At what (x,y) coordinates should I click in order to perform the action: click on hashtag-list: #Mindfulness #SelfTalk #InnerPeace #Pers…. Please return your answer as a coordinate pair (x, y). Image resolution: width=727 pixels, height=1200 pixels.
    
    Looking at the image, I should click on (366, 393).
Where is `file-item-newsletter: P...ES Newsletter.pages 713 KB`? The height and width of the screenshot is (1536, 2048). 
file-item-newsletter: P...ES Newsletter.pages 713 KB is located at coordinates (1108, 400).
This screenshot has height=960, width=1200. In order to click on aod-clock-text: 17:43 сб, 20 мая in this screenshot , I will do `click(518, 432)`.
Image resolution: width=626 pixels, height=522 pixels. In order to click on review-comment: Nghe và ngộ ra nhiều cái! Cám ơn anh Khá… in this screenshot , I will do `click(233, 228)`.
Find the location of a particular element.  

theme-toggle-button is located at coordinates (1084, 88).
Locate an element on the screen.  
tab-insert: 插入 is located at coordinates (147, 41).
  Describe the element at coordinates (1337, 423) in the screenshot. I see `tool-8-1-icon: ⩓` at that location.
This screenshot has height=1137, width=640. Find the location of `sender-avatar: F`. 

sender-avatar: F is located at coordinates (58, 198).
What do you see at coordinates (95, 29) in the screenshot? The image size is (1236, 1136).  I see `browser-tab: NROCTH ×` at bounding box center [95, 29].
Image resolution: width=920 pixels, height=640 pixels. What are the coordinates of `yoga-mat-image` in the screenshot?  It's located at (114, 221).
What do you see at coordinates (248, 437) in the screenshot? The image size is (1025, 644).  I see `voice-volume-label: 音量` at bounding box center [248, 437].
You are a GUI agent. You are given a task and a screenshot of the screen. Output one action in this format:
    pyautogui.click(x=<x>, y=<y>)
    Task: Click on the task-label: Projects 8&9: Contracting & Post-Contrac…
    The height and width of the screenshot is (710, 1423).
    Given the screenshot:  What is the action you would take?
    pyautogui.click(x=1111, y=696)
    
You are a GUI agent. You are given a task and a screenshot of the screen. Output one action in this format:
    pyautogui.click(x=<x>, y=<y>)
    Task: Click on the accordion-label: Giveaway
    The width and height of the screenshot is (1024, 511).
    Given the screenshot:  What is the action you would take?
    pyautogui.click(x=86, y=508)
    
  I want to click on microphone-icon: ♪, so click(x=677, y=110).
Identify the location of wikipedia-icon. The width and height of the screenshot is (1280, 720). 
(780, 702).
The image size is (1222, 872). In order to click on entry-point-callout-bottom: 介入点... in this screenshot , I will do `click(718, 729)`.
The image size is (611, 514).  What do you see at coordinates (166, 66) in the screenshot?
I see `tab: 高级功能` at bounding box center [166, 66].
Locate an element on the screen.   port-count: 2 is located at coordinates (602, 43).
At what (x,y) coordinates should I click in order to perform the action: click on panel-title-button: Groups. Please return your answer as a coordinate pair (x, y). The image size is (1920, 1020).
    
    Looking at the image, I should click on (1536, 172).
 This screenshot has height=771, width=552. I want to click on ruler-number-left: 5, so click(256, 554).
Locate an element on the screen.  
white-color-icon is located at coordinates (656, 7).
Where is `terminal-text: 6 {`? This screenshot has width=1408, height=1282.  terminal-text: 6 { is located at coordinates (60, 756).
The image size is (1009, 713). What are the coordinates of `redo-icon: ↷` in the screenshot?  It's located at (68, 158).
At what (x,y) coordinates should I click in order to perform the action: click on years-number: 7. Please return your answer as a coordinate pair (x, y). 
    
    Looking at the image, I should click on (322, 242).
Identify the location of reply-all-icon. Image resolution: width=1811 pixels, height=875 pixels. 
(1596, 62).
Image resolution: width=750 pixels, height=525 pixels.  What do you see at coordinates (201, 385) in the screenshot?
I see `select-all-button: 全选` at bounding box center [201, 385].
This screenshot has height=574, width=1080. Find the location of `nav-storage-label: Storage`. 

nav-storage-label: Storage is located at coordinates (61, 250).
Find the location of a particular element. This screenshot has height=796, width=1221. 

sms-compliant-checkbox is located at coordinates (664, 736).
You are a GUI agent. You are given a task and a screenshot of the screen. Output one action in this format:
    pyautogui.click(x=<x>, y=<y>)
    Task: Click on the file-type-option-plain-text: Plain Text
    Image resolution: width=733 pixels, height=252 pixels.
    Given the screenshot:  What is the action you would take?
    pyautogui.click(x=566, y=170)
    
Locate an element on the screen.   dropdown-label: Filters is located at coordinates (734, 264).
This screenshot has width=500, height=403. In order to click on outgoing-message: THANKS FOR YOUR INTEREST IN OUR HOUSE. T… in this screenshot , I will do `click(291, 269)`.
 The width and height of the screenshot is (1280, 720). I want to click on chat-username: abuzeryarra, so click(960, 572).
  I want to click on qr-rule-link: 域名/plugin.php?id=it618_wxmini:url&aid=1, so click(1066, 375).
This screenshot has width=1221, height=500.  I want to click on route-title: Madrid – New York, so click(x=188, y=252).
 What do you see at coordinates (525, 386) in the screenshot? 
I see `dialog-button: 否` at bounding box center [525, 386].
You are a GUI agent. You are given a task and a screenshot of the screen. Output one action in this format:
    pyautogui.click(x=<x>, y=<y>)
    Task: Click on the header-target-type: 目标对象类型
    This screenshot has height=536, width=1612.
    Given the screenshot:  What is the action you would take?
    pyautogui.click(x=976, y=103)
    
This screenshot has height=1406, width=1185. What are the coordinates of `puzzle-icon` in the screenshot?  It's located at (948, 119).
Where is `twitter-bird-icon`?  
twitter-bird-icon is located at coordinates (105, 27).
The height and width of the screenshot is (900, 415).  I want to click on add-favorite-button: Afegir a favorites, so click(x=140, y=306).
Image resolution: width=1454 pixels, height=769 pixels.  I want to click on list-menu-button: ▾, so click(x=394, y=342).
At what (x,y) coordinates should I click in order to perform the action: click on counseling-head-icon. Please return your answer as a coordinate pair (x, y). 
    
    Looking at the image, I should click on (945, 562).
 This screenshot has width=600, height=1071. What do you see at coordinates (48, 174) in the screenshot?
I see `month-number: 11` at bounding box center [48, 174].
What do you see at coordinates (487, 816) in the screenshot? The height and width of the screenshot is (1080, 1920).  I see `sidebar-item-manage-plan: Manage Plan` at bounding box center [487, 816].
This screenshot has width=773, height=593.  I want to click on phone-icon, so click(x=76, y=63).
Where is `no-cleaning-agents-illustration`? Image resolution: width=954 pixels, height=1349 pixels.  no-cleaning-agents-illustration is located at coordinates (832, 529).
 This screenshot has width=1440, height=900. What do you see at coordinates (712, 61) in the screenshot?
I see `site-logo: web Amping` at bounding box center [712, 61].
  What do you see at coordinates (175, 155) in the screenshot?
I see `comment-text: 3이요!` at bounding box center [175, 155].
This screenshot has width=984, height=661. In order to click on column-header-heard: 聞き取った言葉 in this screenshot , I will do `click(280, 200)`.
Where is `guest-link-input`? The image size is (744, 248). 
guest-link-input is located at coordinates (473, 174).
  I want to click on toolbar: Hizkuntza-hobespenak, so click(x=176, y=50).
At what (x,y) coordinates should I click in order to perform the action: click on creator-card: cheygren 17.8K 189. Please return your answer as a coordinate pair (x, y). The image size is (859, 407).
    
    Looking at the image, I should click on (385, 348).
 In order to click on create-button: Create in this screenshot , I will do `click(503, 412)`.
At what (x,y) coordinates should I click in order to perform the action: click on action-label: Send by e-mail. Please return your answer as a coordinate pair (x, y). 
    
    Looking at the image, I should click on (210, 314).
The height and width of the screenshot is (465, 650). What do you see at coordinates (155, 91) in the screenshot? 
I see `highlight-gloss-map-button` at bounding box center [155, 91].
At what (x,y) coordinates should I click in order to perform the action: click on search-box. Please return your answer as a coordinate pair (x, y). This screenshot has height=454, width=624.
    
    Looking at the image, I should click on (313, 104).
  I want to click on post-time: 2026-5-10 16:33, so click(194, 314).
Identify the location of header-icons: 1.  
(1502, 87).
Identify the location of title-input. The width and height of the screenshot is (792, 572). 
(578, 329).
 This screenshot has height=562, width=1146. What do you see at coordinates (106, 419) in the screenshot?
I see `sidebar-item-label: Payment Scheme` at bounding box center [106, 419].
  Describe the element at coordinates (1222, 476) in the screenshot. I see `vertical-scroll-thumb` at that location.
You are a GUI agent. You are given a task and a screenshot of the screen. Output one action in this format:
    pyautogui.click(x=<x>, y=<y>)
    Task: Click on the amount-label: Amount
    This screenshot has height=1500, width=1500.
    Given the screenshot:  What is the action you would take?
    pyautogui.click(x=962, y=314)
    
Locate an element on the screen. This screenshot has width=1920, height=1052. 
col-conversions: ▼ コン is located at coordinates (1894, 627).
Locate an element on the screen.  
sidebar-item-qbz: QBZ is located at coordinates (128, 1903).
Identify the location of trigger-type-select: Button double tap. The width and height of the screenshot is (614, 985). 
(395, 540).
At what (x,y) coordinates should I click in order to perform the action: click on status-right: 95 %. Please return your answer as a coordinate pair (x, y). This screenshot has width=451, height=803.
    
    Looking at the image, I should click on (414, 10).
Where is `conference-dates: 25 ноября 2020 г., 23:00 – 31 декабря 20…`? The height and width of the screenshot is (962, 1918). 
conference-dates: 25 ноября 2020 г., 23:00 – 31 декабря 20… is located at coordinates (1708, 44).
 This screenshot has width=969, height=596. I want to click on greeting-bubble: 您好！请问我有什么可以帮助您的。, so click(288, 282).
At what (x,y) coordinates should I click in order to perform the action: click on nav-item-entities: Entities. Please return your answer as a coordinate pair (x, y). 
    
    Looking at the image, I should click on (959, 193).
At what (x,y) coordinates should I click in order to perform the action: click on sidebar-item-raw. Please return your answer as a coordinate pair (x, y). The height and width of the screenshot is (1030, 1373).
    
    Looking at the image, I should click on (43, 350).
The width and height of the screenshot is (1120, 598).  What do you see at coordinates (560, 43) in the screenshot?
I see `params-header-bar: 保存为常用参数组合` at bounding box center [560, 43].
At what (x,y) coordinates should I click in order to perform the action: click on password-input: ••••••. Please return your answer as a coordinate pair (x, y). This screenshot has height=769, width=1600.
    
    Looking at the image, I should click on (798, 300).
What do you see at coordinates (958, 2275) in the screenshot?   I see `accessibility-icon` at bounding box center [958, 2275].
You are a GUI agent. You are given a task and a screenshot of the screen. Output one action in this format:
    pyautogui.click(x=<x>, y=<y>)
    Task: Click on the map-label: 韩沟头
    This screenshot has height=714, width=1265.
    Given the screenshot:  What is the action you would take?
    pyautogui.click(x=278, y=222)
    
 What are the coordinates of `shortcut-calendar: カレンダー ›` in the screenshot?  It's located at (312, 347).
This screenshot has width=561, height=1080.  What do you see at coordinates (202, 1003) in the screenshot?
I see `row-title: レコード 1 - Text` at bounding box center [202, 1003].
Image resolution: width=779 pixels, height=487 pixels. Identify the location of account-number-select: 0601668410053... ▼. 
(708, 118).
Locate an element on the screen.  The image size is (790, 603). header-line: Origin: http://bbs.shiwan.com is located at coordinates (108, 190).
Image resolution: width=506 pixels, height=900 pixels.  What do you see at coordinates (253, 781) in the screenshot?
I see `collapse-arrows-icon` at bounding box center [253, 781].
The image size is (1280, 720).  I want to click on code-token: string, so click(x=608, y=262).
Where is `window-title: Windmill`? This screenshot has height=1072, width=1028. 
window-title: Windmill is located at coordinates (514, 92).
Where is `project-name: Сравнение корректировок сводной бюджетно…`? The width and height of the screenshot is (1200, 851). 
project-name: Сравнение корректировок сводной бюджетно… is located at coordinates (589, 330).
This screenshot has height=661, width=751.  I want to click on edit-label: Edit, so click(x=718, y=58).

-=-=-=-=-

■ **What the task asks**: Can you copy the lines from the one with "This screenshot has width=1221, height=500." up to and including the one with "Image resolution: width=1454", keeping every character unchanged?

■ **Response**:
This screenshot has width=1221, height=500.  I want to click on route-title: Madrid – New York, so click(x=188, y=252).
 What do you see at coordinates (525, 386) in the screenshot? 
I see `dialog-button: 否` at bounding box center [525, 386].
You are a GUI agent. You are given a task and a screenshot of the screen. Output one action in this format:
    pyautogui.click(x=<x>, y=<y>)
    Task: Click on the header-target-type: 目标对象类型
    This screenshot has height=536, width=1612.
    Given the screenshot:  What is the action you would take?
    pyautogui.click(x=976, y=103)
    
This screenshot has height=1406, width=1185. What are the coordinates of `puzzle-icon` in the screenshot?  It's located at (948, 119).
Where is `twitter-bird-icon`?  
twitter-bird-icon is located at coordinates (105, 27).
The height and width of the screenshot is (900, 415).  I want to click on add-favorite-button: Afegir a favorites, so click(x=140, y=306).
Image resolution: width=1454 pixels, height=769 pixels.  I want to click on list-menu-button: ▾, so click(x=394, y=342).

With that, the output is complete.